• **Rows from a collection**
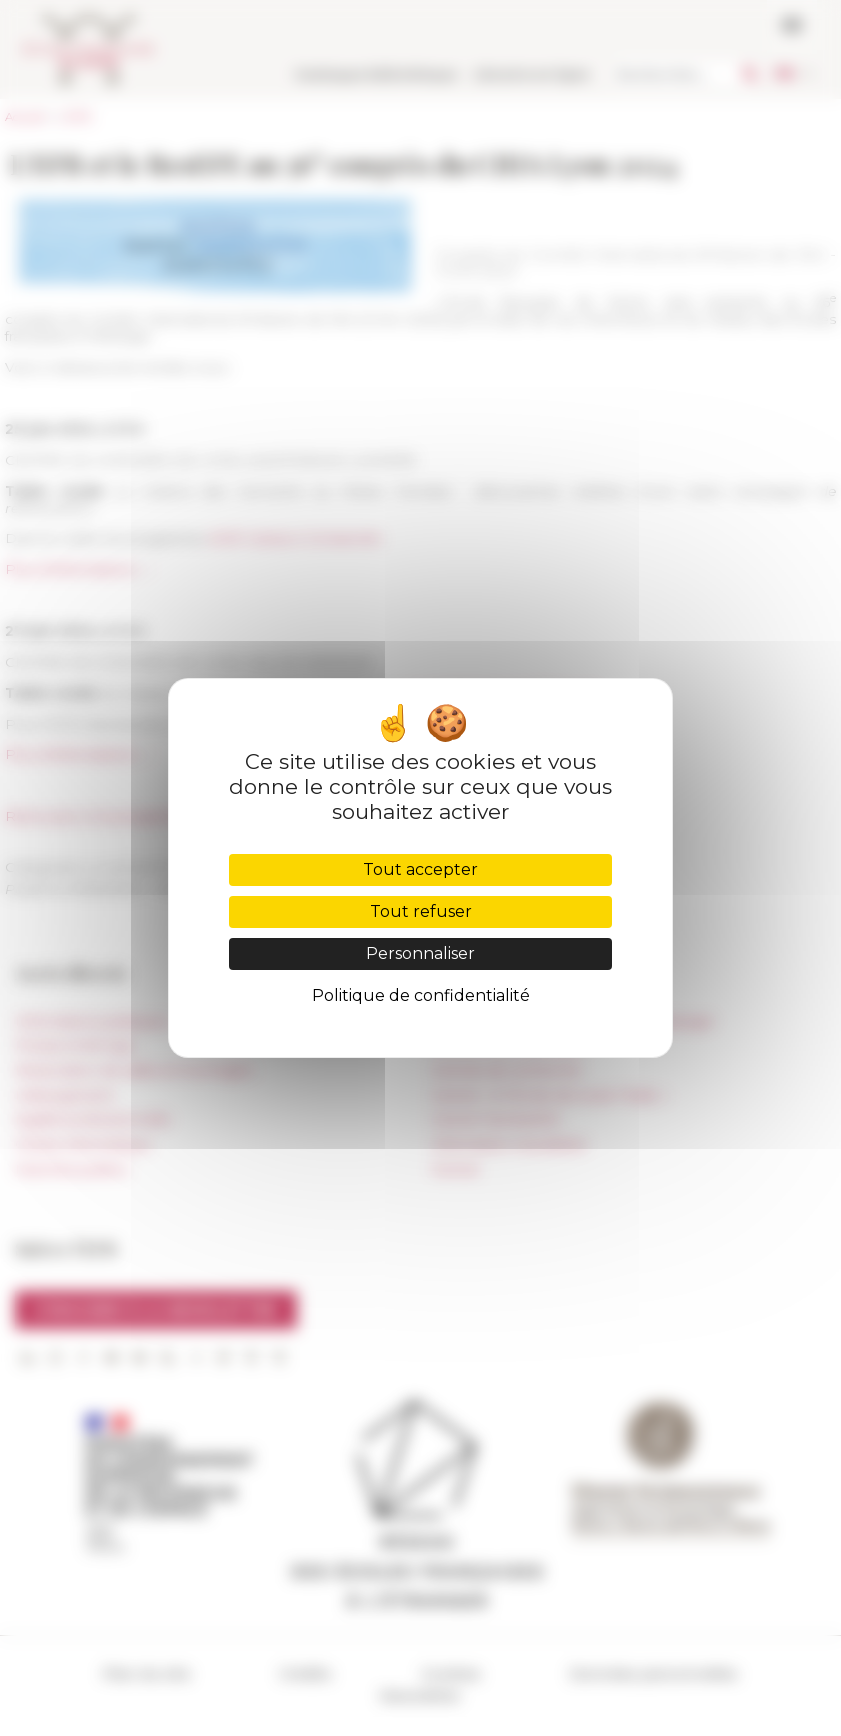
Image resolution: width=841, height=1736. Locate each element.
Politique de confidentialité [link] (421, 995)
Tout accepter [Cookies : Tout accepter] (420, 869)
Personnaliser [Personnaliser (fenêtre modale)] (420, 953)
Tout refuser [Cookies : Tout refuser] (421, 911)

• **The problem**
Count how many lines of the rows above contain the string "Tout". Reply with only that number.

• **Response for this exercise**
2